[Data excerpts]

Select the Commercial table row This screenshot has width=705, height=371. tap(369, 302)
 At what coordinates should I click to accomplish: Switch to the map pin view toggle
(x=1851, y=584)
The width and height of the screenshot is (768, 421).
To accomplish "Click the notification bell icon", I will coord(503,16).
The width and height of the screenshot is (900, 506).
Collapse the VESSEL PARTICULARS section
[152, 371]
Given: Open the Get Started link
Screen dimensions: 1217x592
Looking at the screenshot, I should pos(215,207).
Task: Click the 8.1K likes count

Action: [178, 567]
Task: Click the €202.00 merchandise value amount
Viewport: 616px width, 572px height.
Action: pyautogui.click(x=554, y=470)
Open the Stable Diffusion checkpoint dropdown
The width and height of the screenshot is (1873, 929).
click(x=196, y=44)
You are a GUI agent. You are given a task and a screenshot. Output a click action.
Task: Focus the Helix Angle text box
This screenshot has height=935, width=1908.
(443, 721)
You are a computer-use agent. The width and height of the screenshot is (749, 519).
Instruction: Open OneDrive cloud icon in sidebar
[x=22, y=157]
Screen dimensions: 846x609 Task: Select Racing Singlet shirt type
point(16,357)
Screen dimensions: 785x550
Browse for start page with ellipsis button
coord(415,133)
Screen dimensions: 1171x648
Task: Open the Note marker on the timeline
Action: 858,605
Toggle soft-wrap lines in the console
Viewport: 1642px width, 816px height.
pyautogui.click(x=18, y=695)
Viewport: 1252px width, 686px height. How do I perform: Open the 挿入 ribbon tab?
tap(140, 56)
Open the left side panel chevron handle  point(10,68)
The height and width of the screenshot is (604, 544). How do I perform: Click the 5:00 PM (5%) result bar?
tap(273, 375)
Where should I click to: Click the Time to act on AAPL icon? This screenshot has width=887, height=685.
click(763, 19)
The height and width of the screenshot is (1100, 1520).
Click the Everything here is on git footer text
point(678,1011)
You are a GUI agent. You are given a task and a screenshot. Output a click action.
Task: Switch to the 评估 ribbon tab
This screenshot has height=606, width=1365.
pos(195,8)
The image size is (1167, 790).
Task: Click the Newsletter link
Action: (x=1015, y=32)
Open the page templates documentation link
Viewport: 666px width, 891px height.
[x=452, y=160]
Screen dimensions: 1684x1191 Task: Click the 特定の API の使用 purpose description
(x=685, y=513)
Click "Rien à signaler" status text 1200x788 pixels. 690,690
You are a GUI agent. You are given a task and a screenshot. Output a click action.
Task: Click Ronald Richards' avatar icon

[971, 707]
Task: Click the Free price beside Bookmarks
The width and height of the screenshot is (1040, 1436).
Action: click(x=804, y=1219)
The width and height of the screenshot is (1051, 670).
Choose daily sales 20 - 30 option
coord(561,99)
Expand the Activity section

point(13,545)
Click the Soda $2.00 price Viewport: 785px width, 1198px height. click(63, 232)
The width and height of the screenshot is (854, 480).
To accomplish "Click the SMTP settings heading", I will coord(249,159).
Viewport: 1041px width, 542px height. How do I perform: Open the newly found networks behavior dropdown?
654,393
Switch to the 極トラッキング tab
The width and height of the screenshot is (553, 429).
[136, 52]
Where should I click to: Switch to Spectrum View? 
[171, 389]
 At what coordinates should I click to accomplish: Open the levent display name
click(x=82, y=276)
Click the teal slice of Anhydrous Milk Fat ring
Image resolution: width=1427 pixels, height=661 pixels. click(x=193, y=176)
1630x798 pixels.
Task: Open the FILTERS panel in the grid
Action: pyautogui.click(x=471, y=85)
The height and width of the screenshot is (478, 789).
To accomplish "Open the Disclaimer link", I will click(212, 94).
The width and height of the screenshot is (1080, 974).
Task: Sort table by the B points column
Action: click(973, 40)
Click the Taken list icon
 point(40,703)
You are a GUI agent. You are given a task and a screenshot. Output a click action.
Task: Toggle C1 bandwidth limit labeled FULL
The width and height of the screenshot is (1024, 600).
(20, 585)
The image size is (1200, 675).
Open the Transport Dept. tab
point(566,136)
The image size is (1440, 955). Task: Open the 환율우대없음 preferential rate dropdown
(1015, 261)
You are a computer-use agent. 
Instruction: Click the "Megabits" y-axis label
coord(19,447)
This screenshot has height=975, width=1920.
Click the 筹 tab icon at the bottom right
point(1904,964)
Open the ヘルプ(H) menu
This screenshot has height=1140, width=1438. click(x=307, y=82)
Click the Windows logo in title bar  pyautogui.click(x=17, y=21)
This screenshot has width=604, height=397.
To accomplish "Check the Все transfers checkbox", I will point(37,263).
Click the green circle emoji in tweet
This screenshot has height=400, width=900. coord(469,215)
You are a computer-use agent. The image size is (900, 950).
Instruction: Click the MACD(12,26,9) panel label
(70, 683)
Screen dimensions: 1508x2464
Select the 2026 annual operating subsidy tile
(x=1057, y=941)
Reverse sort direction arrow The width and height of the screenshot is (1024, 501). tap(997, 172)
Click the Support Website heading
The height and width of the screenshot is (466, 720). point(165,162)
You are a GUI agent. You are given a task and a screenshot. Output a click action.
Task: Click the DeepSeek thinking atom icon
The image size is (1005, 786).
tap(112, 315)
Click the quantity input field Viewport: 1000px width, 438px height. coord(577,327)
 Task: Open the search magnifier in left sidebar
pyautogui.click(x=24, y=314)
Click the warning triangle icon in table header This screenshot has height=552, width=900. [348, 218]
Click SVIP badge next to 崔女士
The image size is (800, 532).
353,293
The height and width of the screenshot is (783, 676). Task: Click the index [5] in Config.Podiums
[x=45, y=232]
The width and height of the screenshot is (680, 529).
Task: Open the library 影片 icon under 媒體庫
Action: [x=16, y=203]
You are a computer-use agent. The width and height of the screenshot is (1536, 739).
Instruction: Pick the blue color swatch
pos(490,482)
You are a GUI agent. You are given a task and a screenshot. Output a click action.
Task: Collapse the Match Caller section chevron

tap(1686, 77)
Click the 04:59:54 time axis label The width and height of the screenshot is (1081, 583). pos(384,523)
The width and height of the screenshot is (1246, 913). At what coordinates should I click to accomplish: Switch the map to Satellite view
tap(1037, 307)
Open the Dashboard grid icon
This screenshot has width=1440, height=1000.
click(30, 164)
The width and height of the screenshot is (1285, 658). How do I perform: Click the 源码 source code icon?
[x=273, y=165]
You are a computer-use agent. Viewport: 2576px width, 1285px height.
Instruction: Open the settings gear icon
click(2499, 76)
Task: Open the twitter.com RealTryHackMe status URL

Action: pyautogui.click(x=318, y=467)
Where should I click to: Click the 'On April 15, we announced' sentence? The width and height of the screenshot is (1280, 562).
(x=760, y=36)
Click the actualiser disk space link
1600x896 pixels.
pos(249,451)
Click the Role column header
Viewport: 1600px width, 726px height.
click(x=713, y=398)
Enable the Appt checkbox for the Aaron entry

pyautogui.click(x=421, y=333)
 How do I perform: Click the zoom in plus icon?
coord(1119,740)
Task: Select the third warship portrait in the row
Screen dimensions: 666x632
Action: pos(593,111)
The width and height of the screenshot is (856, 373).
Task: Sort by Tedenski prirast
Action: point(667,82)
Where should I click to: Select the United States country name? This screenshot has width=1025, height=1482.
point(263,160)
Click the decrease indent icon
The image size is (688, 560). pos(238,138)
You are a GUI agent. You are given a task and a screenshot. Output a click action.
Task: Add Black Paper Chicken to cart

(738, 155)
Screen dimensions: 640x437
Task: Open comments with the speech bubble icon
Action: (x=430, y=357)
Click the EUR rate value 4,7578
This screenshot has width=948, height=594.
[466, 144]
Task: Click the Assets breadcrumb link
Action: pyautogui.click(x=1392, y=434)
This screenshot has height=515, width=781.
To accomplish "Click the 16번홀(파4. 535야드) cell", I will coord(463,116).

[/Data excerpts]

**About this exercise**.
Reproduce the whole listing so that each line matches the original exactly.

**Your response**.
Select the Commercial table row This screenshot has width=705, height=371. tap(369, 302)
 At what coordinates should I click to accomplish: Switch to the map pin view toggle
(x=1851, y=584)
The width and height of the screenshot is (768, 421).
To accomplish "Click the notification bell icon", I will coord(503,16).
The width and height of the screenshot is (900, 506).
Collapse the VESSEL PARTICULARS section
[152, 371]
Given: Open the Get Started link
Screen dimensions: 1217x592
Looking at the screenshot, I should pos(215,207).
Task: Click the 8.1K likes count

Action: [178, 567]
Task: Click the €202.00 merchandise value amount
Viewport: 616px width, 572px height.
Action: pyautogui.click(x=554, y=470)
Open the Stable Diffusion checkpoint dropdown
The width and height of the screenshot is (1873, 929).
click(x=196, y=44)
You are a GUI agent. You are given a task and a screenshot. Output a click action.
Task: Focus the Helix Angle text box
This screenshot has height=935, width=1908.
(443, 721)
You are a computer-use agent. The width and height of the screenshot is (749, 519).
Instruction: Open OneDrive cloud icon in sidebar
[x=22, y=157]
Screen dimensions: 846x609 Task: Select Racing Singlet shirt type
point(16,357)
Screen dimensions: 785x550
Browse for start page with ellipsis button
coord(415,133)
Screen dimensions: 1171x648
Task: Open the Note marker on the timeline
Action: 858,605
Toggle soft-wrap lines in the console
Viewport: 1642px width, 816px height.
pyautogui.click(x=18, y=695)
Viewport: 1252px width, 686px height. How do I perform: Open the 挿入 ribbon tab?
tap(140, 56)
Open the left side panel chevron handle  point(10,68)
The height and width of the screenshot is (604, 544). How do I perform: Click the 5:00 PM (5%) result bar?
tap(273, 375)
Where should I click to: Click the Time to act on AAPL icon? This screenshot has width=887, height=685.
click(763, 19)
The height and width of the screenshot is (1100, 1520).
Click the Everything here is on git footer text
point(678,1011)
You are a GUI agent. You are given a task and a screenshot. Output a click action.
Task: Switch to the 评估 ribbon tab
This screenshot has height=606, width=1365.
pos(195,8)
The image size is (1167, 790).
Task: Click the Newsletter link
Action: (x=1015, y=32)
Open the page templates documentation link
Viewport: 666px width, 891px height.
[x=452, y=160]
Screen dimensions: 1684x1191 Task: Click the 特定の API の使用 purpose description
(x=685, y=513)
Click "Rien à signaler" status text 1200x788 pixels. 690,690
You are a GUI agent. You are given a task and a screenshot. Output a click action.
Task: Click Ronald Richards' avatar icon

[971, 707]
Task: Click the Free price beside Bookmarks
The width and height of the screenshot is (1040, 1436).
Action: click(x=804, y=1219)
The width and height of the screenshot is (1051, 670).
Choose daily sales 20 - 30 option
coord(561,99)
Expand the Activity section

point(13,545)
Click the Soda $2.00 price Viewport: 785px width, 1198px height. click(63, 232)
The width and height of the screenshot is (854, 480).
To accomplish "Click the SMTP settings heading", I will coord(249,159).
Viewport: 1041px width, 542px height. How do I perform: Open the newly found networks behavior dropdown?
654,393
Switch to the 極トラッキング tab
The width and height of the screenshot is (553, 429).
[136, 52]
Where should I click to: Switch to Spectrum View? 
[171, 389]
 At what coordinates should I click to accomplish: Open the levent display name
click(x=82, y=276)
Click the teal slice of Anhydrous Milk Fat ring
Image resolution: width=1427 pixels, height=661 pixels. click(x=193, y=176)
1630x798 pixels.
Task: Open the FILTERS panel in the grid
Action: pyautogui.click(x=471, y=85)
The height and width of the screenshot is (478, 789).
To accomplish "Open the Disclaimer link", I will click(212, 94).
The width and height of the screenshot is (1080, 974).
Task: Sort table by the B points column
Action: click(973, 40)
Click the Taken list icon
 point(40,703)
You are a GUI agent. You are given a task and a screenshot. Output a click action.
Task: Toggle C1 bandwidth limit labeled FULL
The width and height of the screenshot is (1024, 600).
(20, 585)
The image size is (1200, 675).
Open the Transport Dept. tab
point(566,136)
The image size is (1440, 955). Task: Open the 환율우대없음 preferential rate dropdown
(1015, 261)
You are a computer-use agent. 
Instruction: Click the "Megabits" y-axis label
coord(19,447)
This screenshot has height=975, width=1920.
Click the 筹 tab icon at the bottom right
point(1904,964)
Open the ヘルプ(H) menu
This screenshot has height=1140, width=1438. click(x=307, y=82)
Click the Windows logo in title bar  pyautogui.click(x=17, y=21)
This screenshot has width=604, height=397.
To accomplish "Check the Все transfers checkbox", I will point(37,263).
Click the green circle emoji in tweet
This screenshot has height=400, width=900. coord(469,215)
You are a computer-use agent. The image size is (900, 950).
Instruction: Click the MACD(12,26,9) panel label
(70, 683)
Screen dimensions: 1508x2464
Select the 2026 annual operating subsidy tile
(x=1057, y=941)
Reverse sort direction arrow The width and height of the screenshot is (1024, 501). tap(997, 172)
Click the Support Website heading
The height and width of the screenshot is (466, 720). point(165,162)
You are a GUI agent. You are given a task and a screenshot. Output a click action.
Task: Click the DeepSeek thinking atom icon
The image size is (1005, 786).
tap(112, 315)
Click the quantity input field Viewport: 1000px width, 438px height. coord(577,327)
 Task: Open the search magnifier in left sidebar
pyautogui.click(x=24, y=314)
Click the warning triangle icon in table header This screenshot has height=552, width=900. [348, 218]
Click SVIP badge next to 崔女士
The image size is (800, 532).
353,293
The height and width of the screenshot is (783, 676). Task: Click the index [5] in Config.Podiums
[x=45, y=232]
The width and height of the screenshot is (680, 529).
Task: Open the library 影片 icon under 媒體庫
Action: [x=16, y=203]
You are a computer-use agent. The width and height of the screenshot is (1536, 739).
Instruction: Pick the blue color swatch
pos(490,482)
You are a GUI agent. You are given a task and a screenshot. Output a click action.
Task: Collapse the Match Caller section chevron

tap(1686, 77)
Click the 04:59:54 time axis label The width and height of the screenshot is (1081, 583). pos(384,523)
The width and height of the screenshot is (1246, 913). At what coordinates should I click to accomplish: Switch the map to Satellite view
tap(1037, 307)
Open the Dashboard grid icon
This screenshot has width=1440, height=1000.
click(30, 164)
The width and height of the screenshot is (1285, 658). How do I perform: Click the 源码 source code icon?
[x=273, y=165]
You are a computer-use agent. Viewport: 2576px width, 1285px height.
Instruction: Open the settings gear icon
click(2499, 76)
Task: Open the twitter.com RealTryHackMe status URL

Action: pyautogui.click(x=318, y=467)
Where should I click to: Click the 'On April 15, we announced' sentence? The width and height of the screenshot is (1280, 562).
(x=760, y=36)
Click the actualiser disk space link
1600x896 pixels.
pos(249,451)
Click the Role column header
Viewport: 1600px width, 726px height.
click(x=713, y=398)
Enable the Appt checkbox for the Aaron entry

pyautogui.click(x=421, y=333)
 How do I perform: Click the zoom in plus icon?
coord(1119,740)
Task: Select the third warship portrait in the row
Screen dimensions: 666x632
Action: pos(593,111)
The width and height of the screenshot is (856, 373).
Task: Sort by Tedenski prirast
Action: point(667,82)
Where should I click to: Select the United States country name? This screenshot has width=1025, height=1482.
point(263,160)
Click the decrease indent icon
The image size is (688, 560). pos(238,138)
You are a GUI agent. You are given a task and a screenshot. Output a click action.
Task: Add Black Paper Chicken to cart

(738, 155)
Screen dimensions: 640x437
Task: Open comments with the speech bubble icon
Action: (x=430, y=357)
Click the EUR rate value 4,7578
This screenshot has width=948, height=594.
[466, 144]
Task: Click the Assets breadcrumb link
Action: pyautogui.click(x=1392, y=434)
This screenshot has height=515, width=781.
To accomplish "Click the 16번홀(파4. 535야드) cell", I will coord(463,116).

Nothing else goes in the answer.